* [Exercise tasks]
(a) In the passage on Paisa Jewish ancestry, rewrite the part starting at "The history of" and ending at "Santander, and Cundinamarca.", changing "isolation" to "seclusion".
(b) According to the passage on Paisa Jewish ancestry, what Christmas tradition does Medellín have?
(c) List the Paisa surnames that the passage on Paisa Jewish ancestry names as examples of surnames prevalent among New Christian conversos of Sephardic Jewish origin.

In the department of Antioquia, as well as in the greater Paisa region, some families hold traditions and oral accounts of Jewish descent. In this population, Y-DNA genetic analysis has shown an origin of male founders predominantly from "southern Spain but also suggest that a fraction came from northern Iberia and that some possibly had a Sephardic origin". Medellín has a tradition of the marranada, where a pig is slaughtered, butchered and consumed on the streets of every neighborhood each Christmas. This custom has been interpreted as an annual affirmation of the rejection of Jewish law.

It was known that some Spanish and Portuguese New Christians of Sephardic Jewish ancestry fled the Cartagena de Indias Inquisition and took refuge in the Antioquian mountains during the sixteenth and seventeenth century. Some Colombian authors like Jorge Isaacs and Miguel Ángel Osorio have claimed that it is indisputable that Paisas have Jewish ancestry. Several Paisa surnames are known to have been prevalent among New Christian conversos of Sephardic Jewish origin, for example Espinosa, Pérez, Mejía, and many others.

Some scholars state that the presence of Sephardic Jews among the ancestors of Paisas is a fact, but it does not mean that all Paisas descend from them, nor that it is the only or predominant element among those that do, as is proven by the Paisas' descent from other groups like Basques, Extremadurans, and Andalusians.

The history of the conversos in the New Granada, now known as Colombia, is a rich and complex narrative that spans across various regions of the country. These individuals, originally seeking refuge from the Spanish Inquisition, established themselves not only in the Paisa region but throughout the entire territory of the New Granada.

They settled in various regions, including the Paisa area (Antioquia) known for its mountainous terrain and relative isolation. This isolation provided a haven for many conversos who were fleeing persecution. However, the Sephardic diaspora extended well beyond the Paisa region. Significant populations of conversos were found in the central parts of the kingdom, particularly in the regions of Boyacá, Santander, and Cundinamarca.

* [Given records]
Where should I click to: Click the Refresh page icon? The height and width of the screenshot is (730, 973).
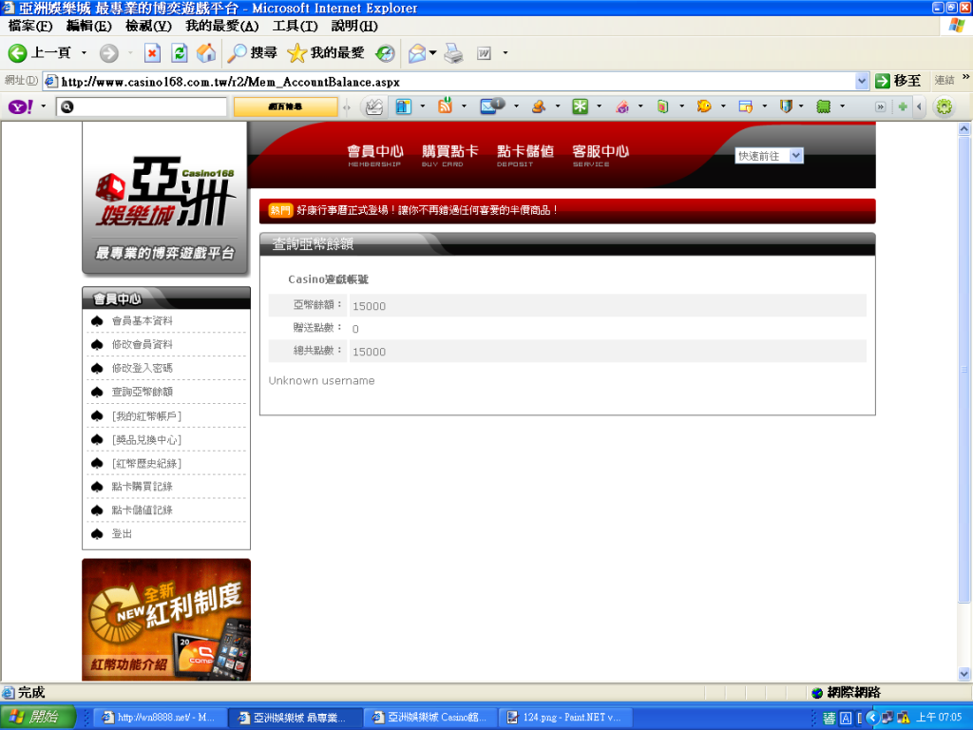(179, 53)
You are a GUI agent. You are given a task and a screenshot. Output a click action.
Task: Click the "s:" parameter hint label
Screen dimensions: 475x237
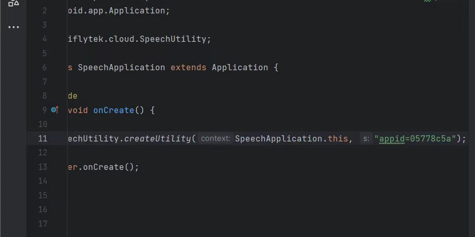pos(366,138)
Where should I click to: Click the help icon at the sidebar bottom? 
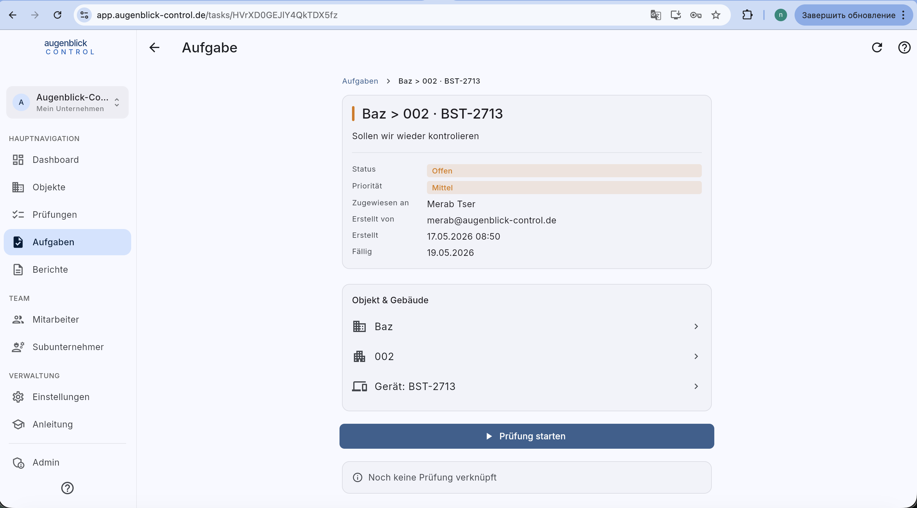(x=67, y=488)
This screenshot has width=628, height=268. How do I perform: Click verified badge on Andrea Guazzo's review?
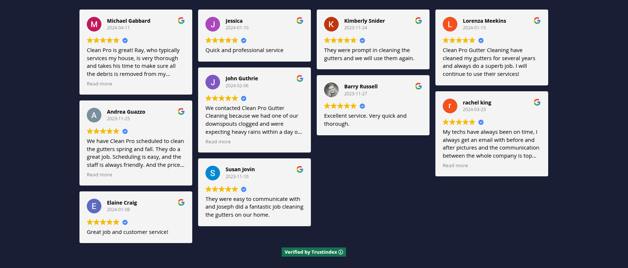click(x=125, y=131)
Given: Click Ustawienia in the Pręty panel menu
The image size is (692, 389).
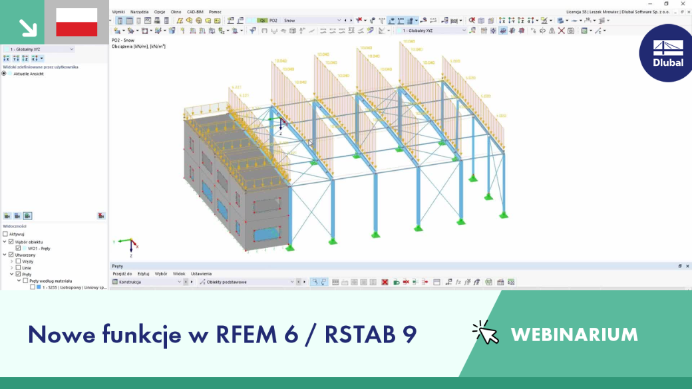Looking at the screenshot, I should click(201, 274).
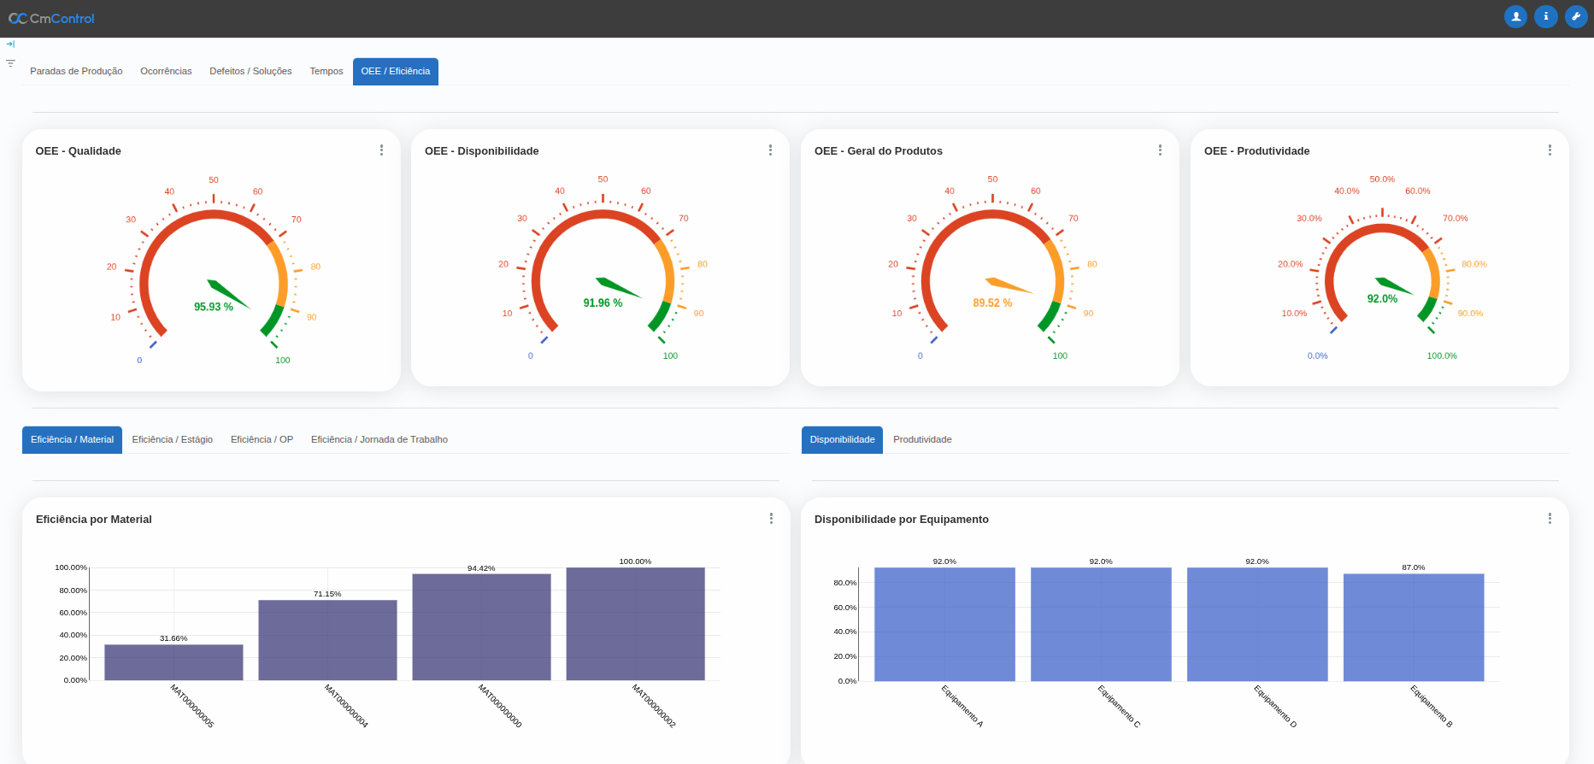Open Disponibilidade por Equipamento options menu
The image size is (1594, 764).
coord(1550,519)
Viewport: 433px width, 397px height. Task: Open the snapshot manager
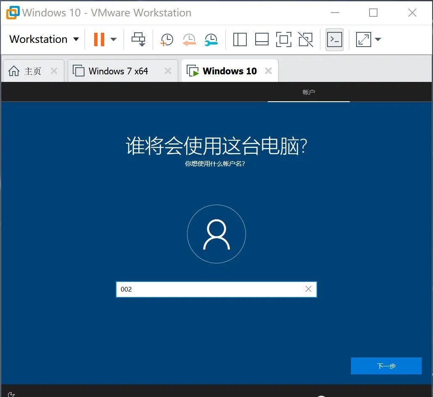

==

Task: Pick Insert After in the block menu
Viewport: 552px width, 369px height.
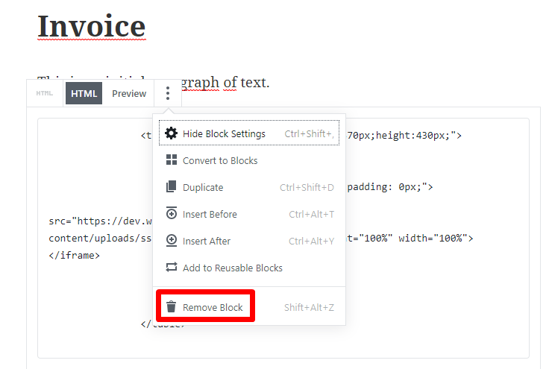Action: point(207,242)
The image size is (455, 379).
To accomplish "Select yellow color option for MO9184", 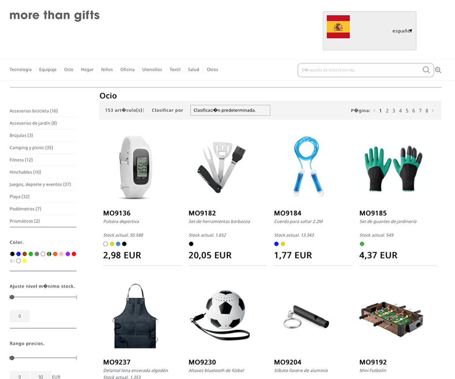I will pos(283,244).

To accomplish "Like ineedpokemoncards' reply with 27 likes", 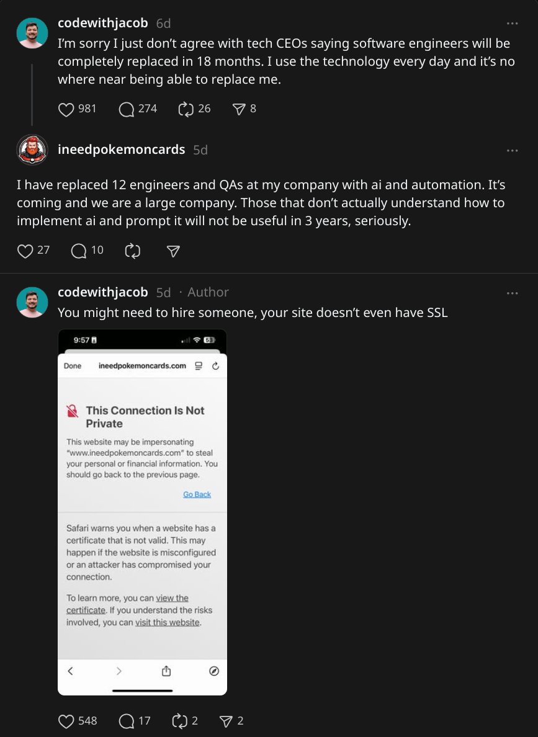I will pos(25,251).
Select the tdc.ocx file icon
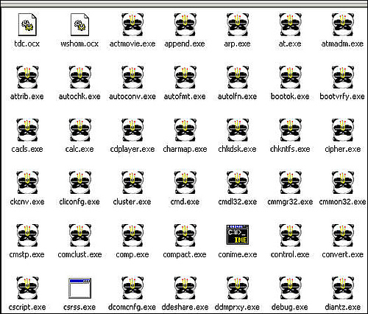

--

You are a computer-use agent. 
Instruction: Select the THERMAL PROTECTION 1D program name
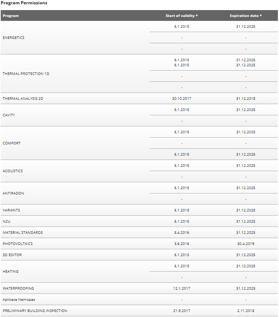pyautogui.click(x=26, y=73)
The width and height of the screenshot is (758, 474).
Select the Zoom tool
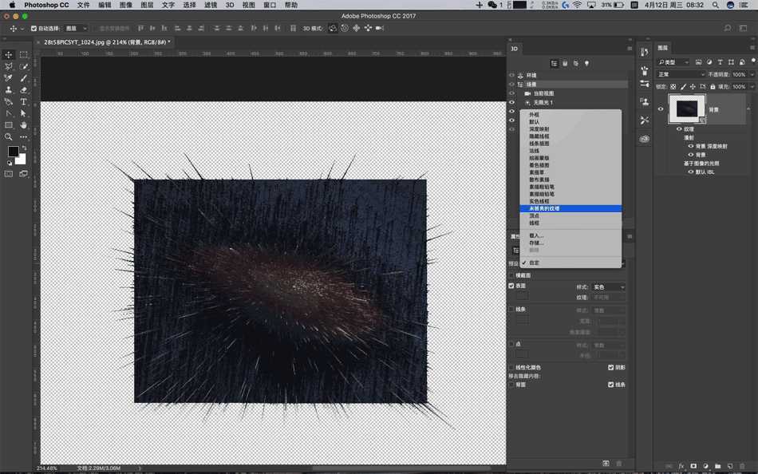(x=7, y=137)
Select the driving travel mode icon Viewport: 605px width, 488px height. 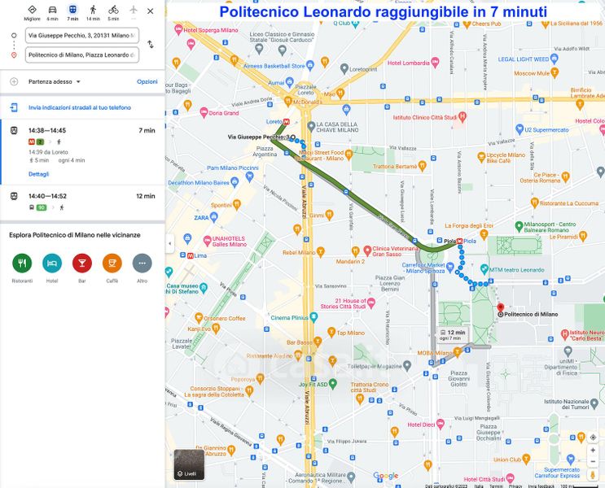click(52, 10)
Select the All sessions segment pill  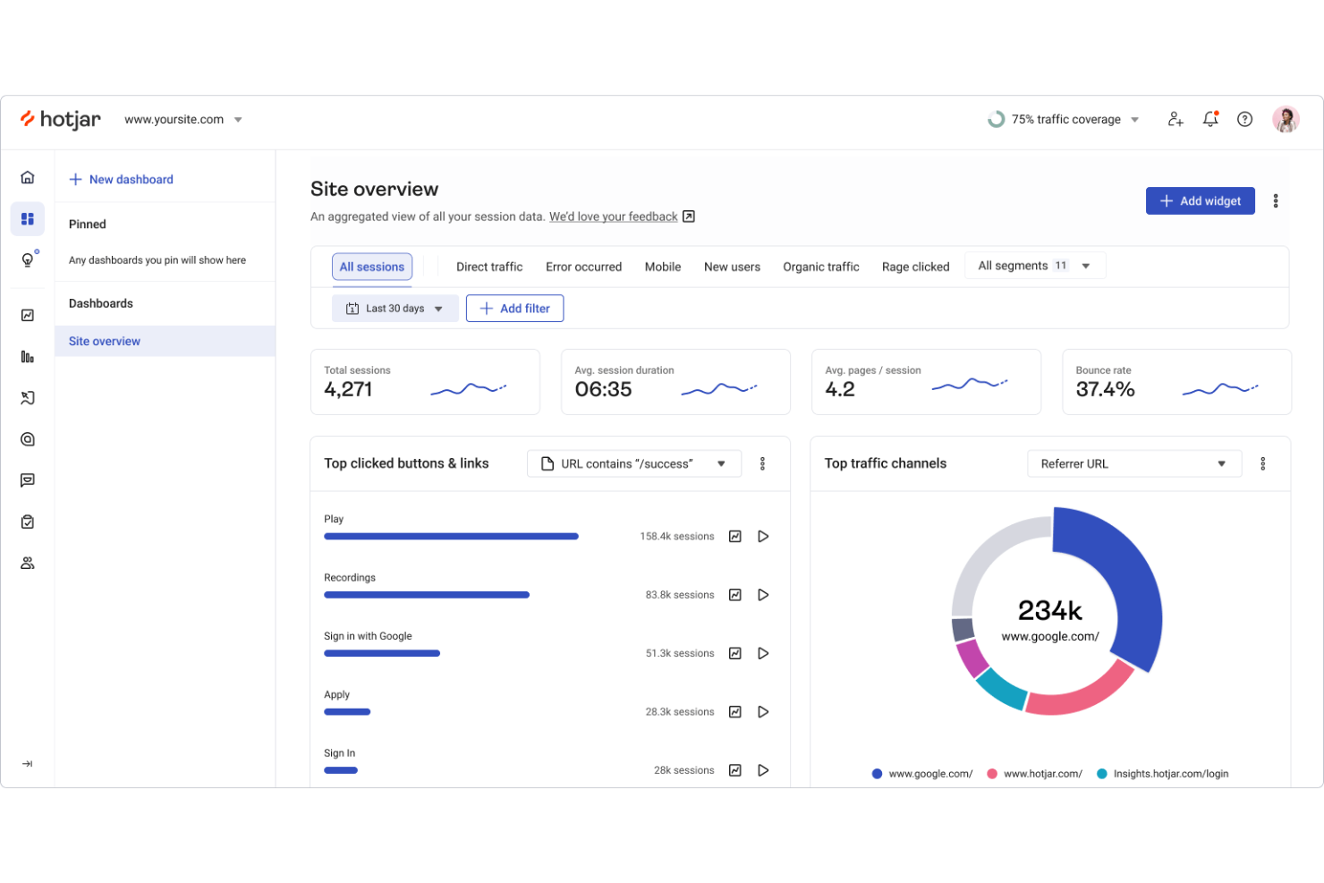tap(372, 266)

* [Outputs by task]
(a)
The history of the conversos in the New Granada, now known as Colombia, is a rich and complex narrative that spans across various regions of the country. These individuals, originally seeking refuge from the Spanish Inquisition, established themselves not only in the Paisa region but throughout the entire territory of the New Granada.

They settled in various regions, including the Paisa area (Antioquia) known for its mountainous terrain and relative seclusion. This seclusion provided a haven for many conversos who were fleeing persecution. However, the Sephardic diaspora extended well beyond the Paisa region. Significant populations of conversos were found in the central parts of the kingdom, particularly in the regions of Boyacá, Santander, and Cundinamarca.

(b) The marranada, where a pig is slaughtered, butchered and consumed on the streets of every neighborhood each Christmas.

(c) Espinosa, Pérez, Mejía